Assignment:
All records should be reproduced verbatim.

Extracted records:
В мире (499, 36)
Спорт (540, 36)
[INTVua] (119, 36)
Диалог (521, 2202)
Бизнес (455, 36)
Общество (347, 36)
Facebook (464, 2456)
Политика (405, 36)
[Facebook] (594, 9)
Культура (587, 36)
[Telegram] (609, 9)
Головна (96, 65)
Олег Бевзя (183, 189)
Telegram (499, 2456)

Response to the task:
В мире (499, 36)
Спорт (540, 36)
[INTVua] (119, 36)
Диалог (521, 2202)
Бизнес (455, 36)
Общество (347, 36)
Facebook (464, 2456)
Политика (405, 36)
[Facebook] (594, 9)
Культура (587, 36)
[Telegram] (609, 9)
Головна (96, 65)
Олег Бевзя (183, 189)
Telegram (499, 2456)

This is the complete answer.